An important part of Harris’ argument is that being Muslim is causally related to the type of suicidal terrorism we are looking for. This does not imply, as some suggest, that all Muslims are terrorists. We’ve already been through that probability discussion. Causal connections are another area people often misinterpret. The logical statement that all A’s are B’s doesn’t not imply that all B’s are A’s, or even a majority.
Think of lottery winners. Winning a lottery is causally related to buying a ticket. That doesn’t mean that everyone who buys a ticket is caused to win. On the contrary, very few win. But winning is a direct result of buying a ticket. Likewise, Harris argues that suicidal terrorism is causally related to being Muslim. If a perfect causal correlation, it would mean looking for terrorists in non-Muslims would be like looking for lottery winners in non-ticket holders. It would be a huge waste of effort, if true.
This relationship is actually important as Harris points out. The discussion above only relied on a correlative probability. If there were no causality it would imply there is a better characteristic on which to base the risk calculation. If the reason for the terrorism was related to, say, geographic land disputes regardless of belief system and the region happen to be mostly Muslim, then the correlation would be coincidental and a better measure would be the geographic origin. This is why Harris makes it clear that the belief system itself is causally related to the terrorism, even if a rare lottery-like causal relationship. The argument then is that “being Muslim” is the correct criteria, though could possibly be made more precise with additional criteria.
Harris is correct on his argument here. Schneier agrees in principle, and is even willing to assume a causal correlation of 1, meaning 100% of suicidal terrorists would be causally due to being Muslim. (This may not be exactly true, but is probably close.) However, Schneier maintains that this is irrelevant. Again, he is wrong. The relative risk of being Muslim, as well as any other risk category differentiators, must go into any risk analysis and the causality link means it is the correct criteria. You cannot analyze if you are equalizing risk if you don’t actually look at the relative risks.
4. Muslim Recognition
Perhaps the biggest points of contention between Harris and Schneier is the ability to recognize Muslims. Recall that recognition is an interpretation of measurable features in a greater context using outside knowledge. Many of Harris’ critics, along with Schneier, suggest that it is impossible to recognize Muslims because Islam is a belief system. They are wrong.
It is certainly impossible to perfectly recognize who is Muslim and who isn’t. But this doesn’t mean there aren’t classifiers. Recall that classification is categorizing via measured characteristic. Muslims are not random. There are measurable characteristics that statistically correlate with being Muslim. These likely include things like skin tone, name, country of origin, clothing, jewelry, mannerisms, and language. There may be more.
Of course it’s not a guarantee. That’s why statistical correlations are correlations and not one-to-one mapping functions. Some people can look Muslim and not be Muslim. Some people who are Muslim do not look it. Exceptions do not negate the correlation.
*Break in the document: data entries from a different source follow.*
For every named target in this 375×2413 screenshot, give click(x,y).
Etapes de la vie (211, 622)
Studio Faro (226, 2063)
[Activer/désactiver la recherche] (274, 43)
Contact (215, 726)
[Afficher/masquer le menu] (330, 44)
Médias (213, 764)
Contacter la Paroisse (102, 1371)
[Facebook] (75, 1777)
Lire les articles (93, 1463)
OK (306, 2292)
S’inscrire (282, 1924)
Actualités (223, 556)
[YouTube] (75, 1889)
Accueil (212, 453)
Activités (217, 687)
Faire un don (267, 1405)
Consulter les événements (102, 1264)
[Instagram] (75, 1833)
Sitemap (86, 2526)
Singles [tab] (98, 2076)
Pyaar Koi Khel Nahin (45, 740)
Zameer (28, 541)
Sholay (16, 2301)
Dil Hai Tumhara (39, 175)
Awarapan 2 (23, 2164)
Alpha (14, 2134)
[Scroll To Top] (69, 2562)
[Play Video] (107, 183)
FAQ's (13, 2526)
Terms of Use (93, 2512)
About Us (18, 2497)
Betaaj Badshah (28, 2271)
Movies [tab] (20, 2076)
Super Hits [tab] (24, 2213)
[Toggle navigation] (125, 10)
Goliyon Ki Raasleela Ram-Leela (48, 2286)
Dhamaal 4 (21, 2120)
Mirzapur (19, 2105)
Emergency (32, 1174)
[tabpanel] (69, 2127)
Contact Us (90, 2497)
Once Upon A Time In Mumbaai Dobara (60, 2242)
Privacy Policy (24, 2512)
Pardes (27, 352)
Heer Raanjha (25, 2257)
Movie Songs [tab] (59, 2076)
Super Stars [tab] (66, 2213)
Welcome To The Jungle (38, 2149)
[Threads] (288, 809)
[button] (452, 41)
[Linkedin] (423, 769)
Possibility is entirely different from probability. The fact that there are men in drag does not negate that there are distinctive characteristics to tell men and women apart, statistically. Harris’ argument all along has been to profile “anybody who might conceivably be Muslim”.
Sure, if a terrorist knew what security looked for they could change clothes, speak with a different accent, and otherwise attempt to look less Muslim. Schneier and others bring up this argument but it is very weak. It has two problems. First, it only serves to reduce their Muslim appearance. It doesn’t move them from the category of “conceivably Muslim” to “inconceivably Muslim”. Second, changing any characteristic from what you are normally used to provides additional signs: Discomfort, bad acting, social awkwardness, and even wearing all news clothes are all cues that somebody may be pretending to be something other than their normal selves. Trained observers can easily detect such things.
Schneier suggests how accurately people can detect Muslims, or anyone conceivably a Muslim, is irrelevent. In fact, he suggests this added complexity reduces security rather than increase it. I’ll get to that in the next section, but it is here that Schneier is most inconsistent. He claims the problem here is that, even given the causality above, that property A (terrorist) is caused by property B (Muslim), the best we can detect is B’ (estimated Muslim) so there will be detection errors. He essentially claims that how close B’ is to B, that is how accurately screeners can recognize Muslims, is irrelevant. But that is wrong. It is essential to his cost/benefit analysis. If B’ and B are almost identical, the security cost is negligible and the gain in security from equalizing risks could be far greater.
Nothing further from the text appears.